Records excerpted from a collection
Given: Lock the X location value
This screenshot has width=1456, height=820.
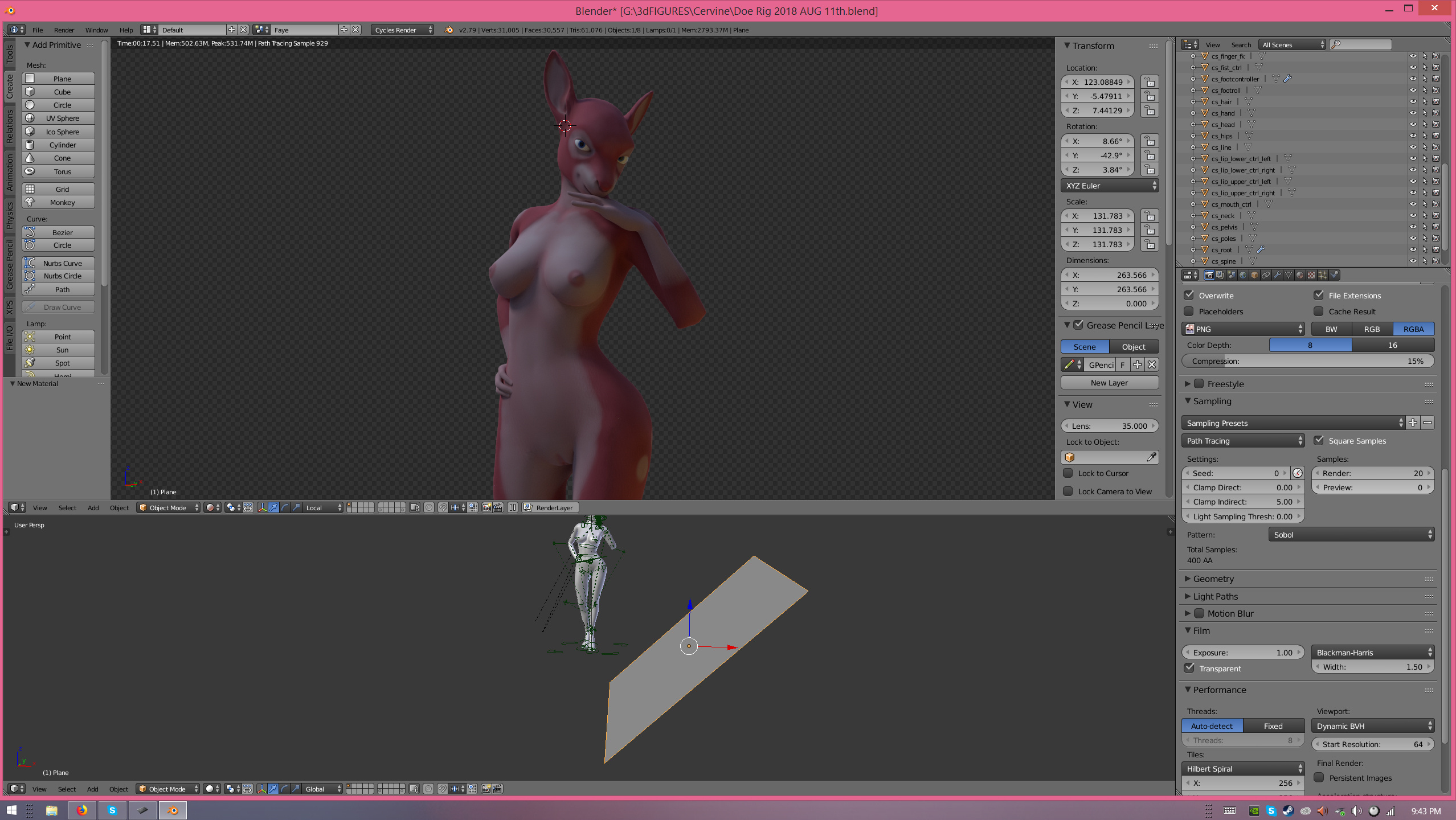Looking at the screenshot, I should click(1150, 82).
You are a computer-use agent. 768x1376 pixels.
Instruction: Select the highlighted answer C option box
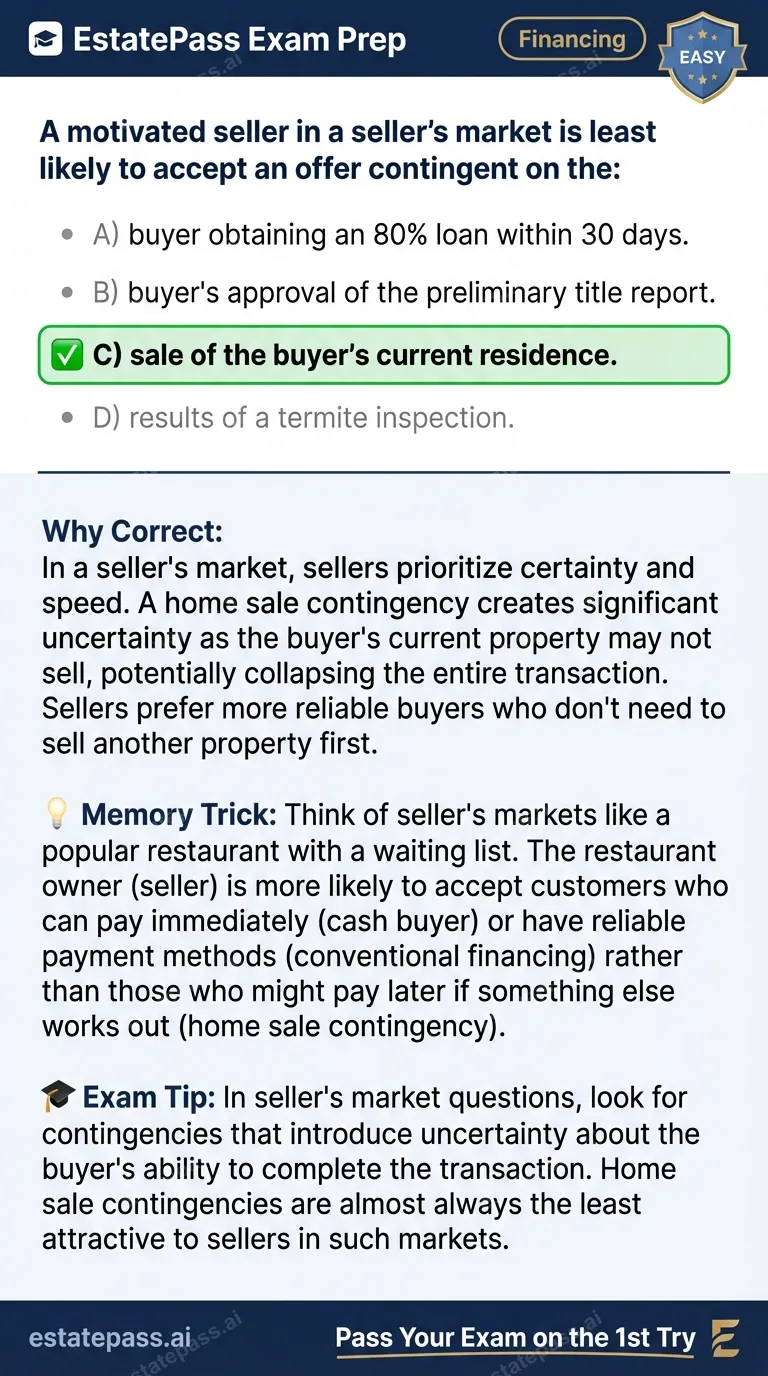[x=384, y=355]
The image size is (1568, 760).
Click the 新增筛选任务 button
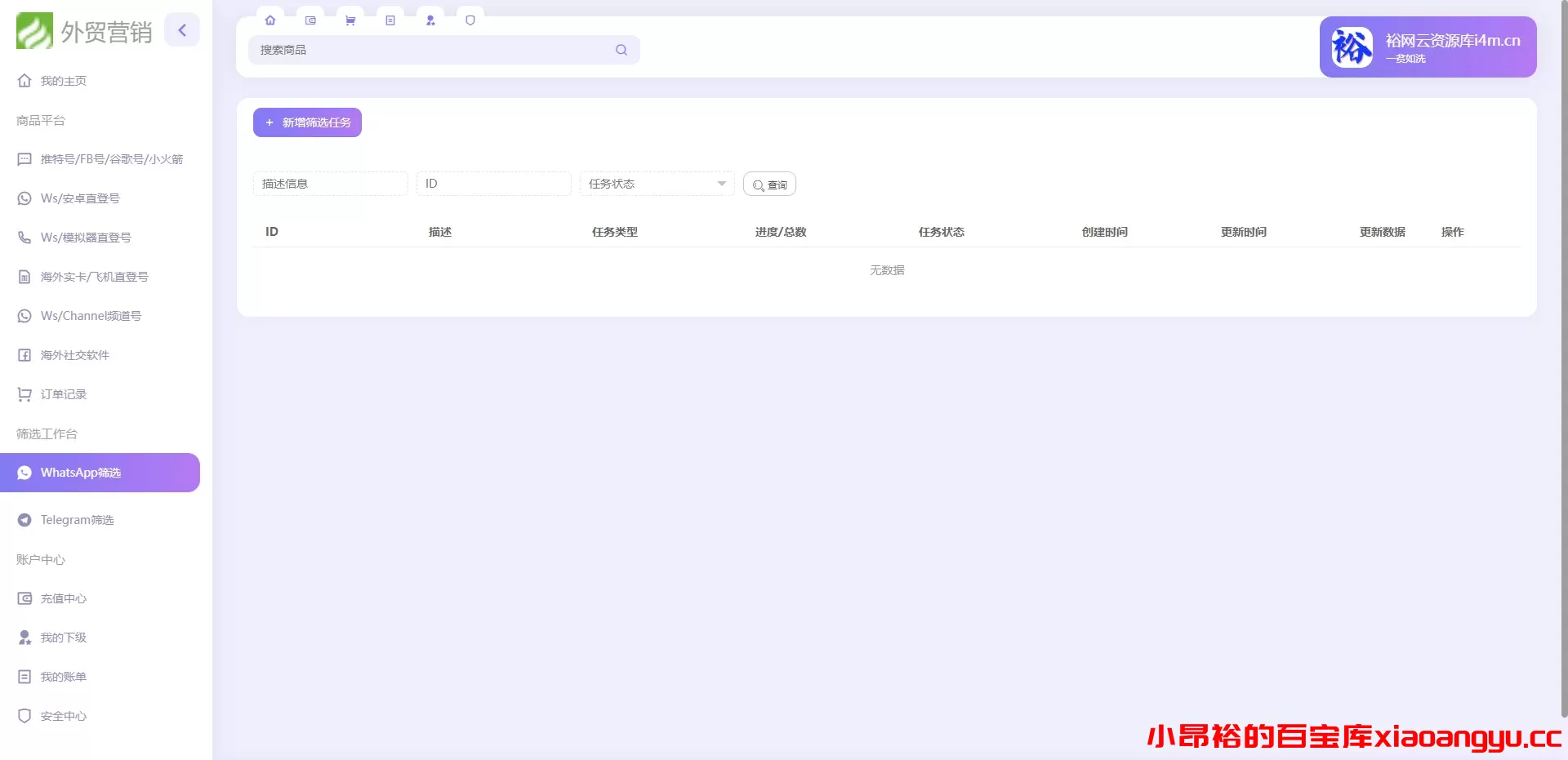click(307, 122)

▶ Aim of the task
Update all of the records above by replacing "highlighted" with "marked" and keeping every other line unchanged. Leave the pictures out of your answer.

▶ The output
Given: Lock the X location value
This screenshot has width=1456, height=820.
Looking at the screenshot, I should click(1150, 82).
You are a computer-use agent. 768x1376 pixels.
Instruction: Select the marked answer C option box
[x=384, y=355]
The image size is (1568, 760).
Click the 新增筛选任务 button
click(307, 122)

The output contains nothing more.